I'll never be a cover star for Men's Health magazine, unless they do a cover piece on what NOT to do. I avoid doctors like the plague, especially when there really IS a plague in the air. I know they say living a sedentary life on the couch is ill-advised, but I've always argued that it cuts your risk of sports-related injuries dramatically.

I've had an iffy relationship with my gastro-intestinal tract for years now, which I'd long shrugged off as some sort of undiagnosed Crohn's / IBS / Too Much Taco Bell syndrome. But just after Halloween, some scary symptoms popped up that couldn't be ignored.

Rather than immediately consult a medical professional, I instead attempted to self-diagnose on the internet, which of course informed me of the vast menu of fatal diseases I likely had. For much of the fall and early winter, I was perfectly convinced I was on my last legs. When you're already living in a world where you're isolated and quarantined, a good solid brush with mortality does little for the psyche.

I attempted everything possible to ignore my terminal self-diagnosis. I meticulously organized my music collection. I cleaned my house from top to bottom. I threw away anything embarassing that I wouldn't want someone to find when they eventually broke down my door to dispose of my body. In hindsight, it sounds utterly ridiculous. At the time, I was completely petrified, sleeping less than two hours a night and pacing around my house like a lunatic.

Finally, I gathered what steely resolve I could possibly muster and went to the doctor. He seemed a tad less fatalistic than myself, but still agreed that I needed a delightful variety pack of assorted 'oscopies to rule out the terrifying terrors the internet insisted I was dying of. So that's the main reason I've been MIA - I've spent the past few months having FAR too many people enjoying views of the inner workings of my colon.

My first colonoscopy was incomplete because, as it turns out, I've been graced with -- let me get the exact medical phrasing I received from the doctor -- "an extremely long and floppy colon." Faaaaantastic. Apparently my colon is three times the length of a normal human's. This is NOT the superpower I've dreamt of. 

That colonoscopy led to a CT scan and a "virtual" colonoscopy -- which is "virtually" as much fun as a real colonoscopy -- which led to ANOTHER colonoscopy thanks to some suspicious narrowing showing up. My diet for the past two months has consisted mostly of water, things that taste like water, and colonoscopy prep kits that I WISH tasted like water. If you've ever had what you consider to be a poopy birthday, stop exaggerating. I spent mine this year doing colonoscopy prep, and I know the true meaning of the phrase.

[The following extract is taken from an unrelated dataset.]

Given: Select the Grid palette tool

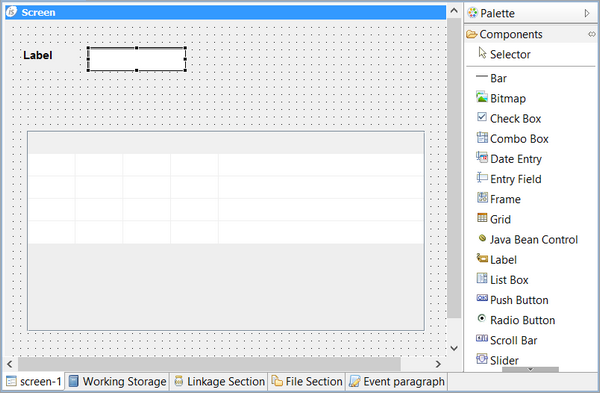Looking at the screenshot, I should [x=494, y=219].
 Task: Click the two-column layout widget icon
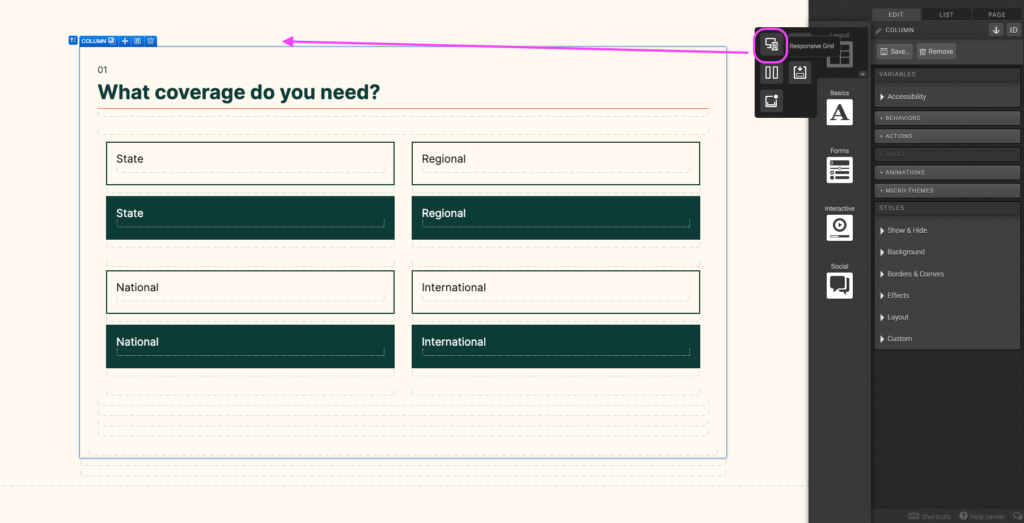[771, 73]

The end result - no pun intended - is still up for grabs. Whatever's going on with me, my colon doesn't appear to be the culprit. I was sent home with a wing, a prayer, and some probiotics that don't seem to be doing much. Oh, and the CT scan DID reveal that I'm the expectant father of a bouncing baby kidney stone the size of a small Volkswagen, so that's next on the to-do list, I reckon.

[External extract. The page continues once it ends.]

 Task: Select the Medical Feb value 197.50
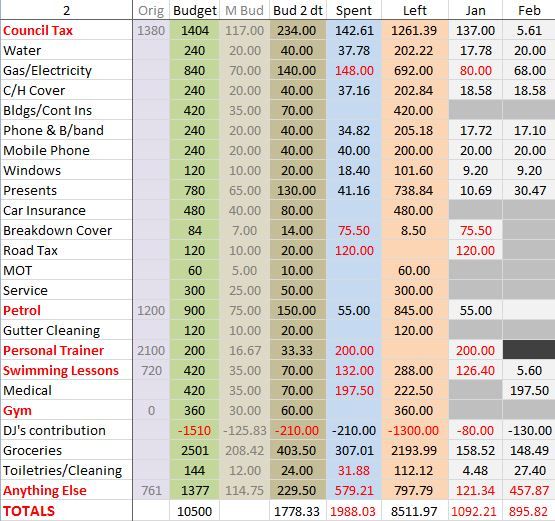[529, 390]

All the while this has been going on, my mom's been having scary health issues as well. So between me, my mom, and the overall contents of the nightly news, it's been fairly easy to convince myself that life's a meaningless parade of pain and death -- a stellar mindset for someone whose usual passion is writing silly columns to make people smile.

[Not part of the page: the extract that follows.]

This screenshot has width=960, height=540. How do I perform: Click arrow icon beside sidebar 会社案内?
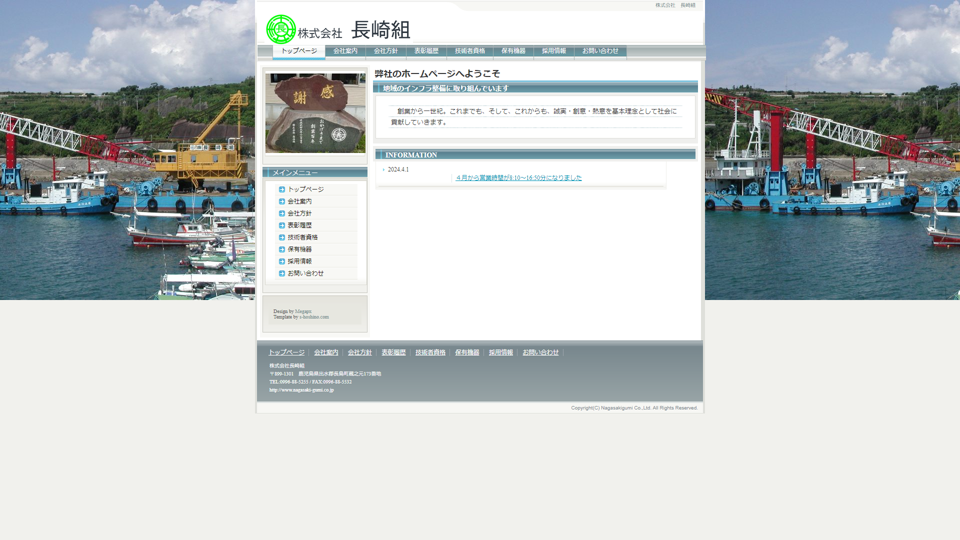[x=282, y=201]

I'm hoping one day I can look back on this and laugh it off as my Howard Hughes phase. When youre working from home, not seeing any other human beings for weeks on end, and think you're dying, things can get weird on the quick. I went almost two months without leaving the house. I stopped shaving. I basically stopped moving. But it's time I listened to Taylor Swift and shake it off.

I cracked some windows and got fresh air. I stepped outside. I stopped babbling to my cats. I reached out to friends I'd ghosted. I shaved MOST of my Unabomber beard (I couldn't resist currently wandering around my house with a 70s cop moustache because it makes me laugh every time I pass a mirror.) I'm sick and tired of acting sick and tired.

So who knows what the future holds. 2020 almost beat me -- but it didn't, and I'll take that victory for now. Six months ago, I was rolling my eyes every time I saw someone on social media talk about loneliness and being unable to survive a lockdown. Trust me, I get it now. I've spent months in a SUPER dark place, and it's high time to feel the light again. It's a new dawn, it's a new day, and for right now, I'm feeling good. I hope you are, too.